Рекишо препровождает нас здесь к одному из мифических истоков живописи: добрая ее половина принадлежит к пищевому (нутряному) ряду. Чтобы убить пищевой сенсуализм нарисованной вещи, нужно избавиться от самой живописи: вы не можете съесть или выблевать «Вещь» Джозефа Кошута: но вместе с тем здесь больше нет никакой живописи (никакой поверхности, никакого царапания): рука живописца и рука кулинара ампутируются в одно и то же время. Что до Рекишо, он все еще живописец: он ест (или не ест), переваривает, выблевывает; его желание (живописи) является масштабнейшей инсценировкой потребности.
Никаких метафор Всегда остается возможность заявить, что пища является для Рекишо невротическим центром (он не любил красное мясо и морил себя голодом), но центр этот не бесспорен. Ибо стóит вообразить всю питательную траекторию, от пищи до экскрементов, от рта (того, который ест, но и того, который едят, морды) до ануса, как метафора смещается и появляется иной центр: полость, внутренняя оболочка, рептилия кишечника – это необъятный фаллос. К тому же в конечном счете тематические поиски начинают быть тщетными: понимаешь, что Рекишо все время говорит одно и то же, и это отрицает любую метафору: тело целиком находится внутри себя; это внутри тем самым сразу и эротично, и пищеварительно.

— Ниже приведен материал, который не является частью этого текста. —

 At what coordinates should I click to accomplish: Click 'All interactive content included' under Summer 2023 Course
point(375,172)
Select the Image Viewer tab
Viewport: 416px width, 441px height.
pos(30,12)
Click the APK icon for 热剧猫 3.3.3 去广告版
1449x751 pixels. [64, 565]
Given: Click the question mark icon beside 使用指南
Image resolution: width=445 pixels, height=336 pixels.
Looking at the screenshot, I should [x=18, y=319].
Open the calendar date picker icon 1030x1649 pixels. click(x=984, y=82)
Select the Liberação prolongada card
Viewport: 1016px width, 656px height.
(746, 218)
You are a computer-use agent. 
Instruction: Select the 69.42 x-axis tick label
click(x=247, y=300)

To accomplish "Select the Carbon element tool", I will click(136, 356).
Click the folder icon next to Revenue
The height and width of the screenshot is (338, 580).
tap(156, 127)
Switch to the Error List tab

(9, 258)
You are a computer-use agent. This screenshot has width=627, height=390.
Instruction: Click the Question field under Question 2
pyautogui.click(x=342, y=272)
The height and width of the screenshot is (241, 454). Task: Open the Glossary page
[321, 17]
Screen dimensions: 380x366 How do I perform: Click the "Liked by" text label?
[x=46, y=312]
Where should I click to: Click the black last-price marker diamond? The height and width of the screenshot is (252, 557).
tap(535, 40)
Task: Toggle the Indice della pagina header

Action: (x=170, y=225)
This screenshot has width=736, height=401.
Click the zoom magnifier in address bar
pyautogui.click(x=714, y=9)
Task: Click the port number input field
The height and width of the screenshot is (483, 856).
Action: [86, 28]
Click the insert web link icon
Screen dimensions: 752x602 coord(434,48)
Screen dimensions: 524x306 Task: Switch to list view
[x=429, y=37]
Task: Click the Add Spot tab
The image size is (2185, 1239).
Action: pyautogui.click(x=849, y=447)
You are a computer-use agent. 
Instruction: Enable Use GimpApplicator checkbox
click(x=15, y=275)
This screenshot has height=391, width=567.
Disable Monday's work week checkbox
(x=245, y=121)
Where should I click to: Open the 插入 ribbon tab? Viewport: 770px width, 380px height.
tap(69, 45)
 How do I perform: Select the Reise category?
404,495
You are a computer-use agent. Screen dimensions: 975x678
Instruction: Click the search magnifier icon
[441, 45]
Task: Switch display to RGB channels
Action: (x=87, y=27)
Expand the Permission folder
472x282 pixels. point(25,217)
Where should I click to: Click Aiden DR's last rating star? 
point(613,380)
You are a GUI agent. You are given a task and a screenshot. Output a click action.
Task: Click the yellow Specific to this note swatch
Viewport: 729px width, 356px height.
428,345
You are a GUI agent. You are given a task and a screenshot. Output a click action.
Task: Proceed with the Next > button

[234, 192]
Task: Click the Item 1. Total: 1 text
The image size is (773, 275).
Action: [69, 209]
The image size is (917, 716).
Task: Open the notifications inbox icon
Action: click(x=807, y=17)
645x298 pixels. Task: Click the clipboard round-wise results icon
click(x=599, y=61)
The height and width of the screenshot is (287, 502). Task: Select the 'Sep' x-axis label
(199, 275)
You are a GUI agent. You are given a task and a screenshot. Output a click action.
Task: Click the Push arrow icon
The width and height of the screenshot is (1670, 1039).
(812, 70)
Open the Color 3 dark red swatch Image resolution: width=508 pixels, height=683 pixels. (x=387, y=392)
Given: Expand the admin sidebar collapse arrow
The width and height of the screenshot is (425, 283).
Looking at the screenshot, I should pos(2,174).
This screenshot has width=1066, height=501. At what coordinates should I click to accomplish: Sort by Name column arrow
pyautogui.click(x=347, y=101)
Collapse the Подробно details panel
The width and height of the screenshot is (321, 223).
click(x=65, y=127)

Наслаждением и произведением управляет некая нечеловеческая анатомия: эта анатомия обнаруживается в последних абстрактных объектах, произведенных Рекишо: это (все абстракции на что-то похожи) раковины, соединяющие в себе спиральные начертания (тема письма) и животность пищеварения, ибо подобные моллюски (морские блюдечки, фисуреллы, кольчатые черви в обрамлении двигательных щетинок) относятся к брюхоногим: если они передвигаются, то при помощи желудка: именно внутренность (внутренность, не интимность) приводит их в движение.
Отбросы Около 1949 года, когда он еще только начинает свою работу, Рекишо рисует углем башмак; дырочки в его передке пусты; от шнурков остался только обрывок; несмотря на свои достаточно нежные формы, этот башмак – предмет выброшенный. Так у Рекишо начинается длительная эпопея отбросов (вполне оправданно, что у истоков этой эпопеи лежит башмак: желая изменить цивилизованный порядок, Фурье превратил стоптанный башмак, один из основных, наравне с половой тряпкой и помоями, отбросов, в пылающий предмет). Что такое отбросы? Это имя того, у чего было имя, это имя по-именованного; здесь можно было бы остановиться на том, о чем будет сказано далее: на работе на-именования, которому творчество Рекишо служит сценой, но в данный момент уместнее будет связать отбросы с пищей. Отбросы извращают пищу, поскольку выходят за пределы ее функции: они – то, что не было проглочено; пища, вынесенная за рамки голода. Природа, а именно окрестности ферм, полна отбросов, тех самых, которые очаровывали Рекишо и которые он включал в некоторые из своих композиций (куриные, кроличьи кости, перья домашней птицы, все, из чего складывались его «сельские находки»). Вещи, которые проникают в живопись Рекишо (сами вещи, а не их подобия), это всегда отбросы, отвергнутое дополнение, оставленные части: то, что отбросило свою функциональность: вермишель краски по выходе из тюбика, побросанная прямо на холст как в мусорное ведро, вырезанные, изуродованные, обезначаленные фотографии из журналов (склонность журнализма к отбросам), корки (хлеба, краски). Отходы – это единственные экскременты, которые может позволить себе анорексик.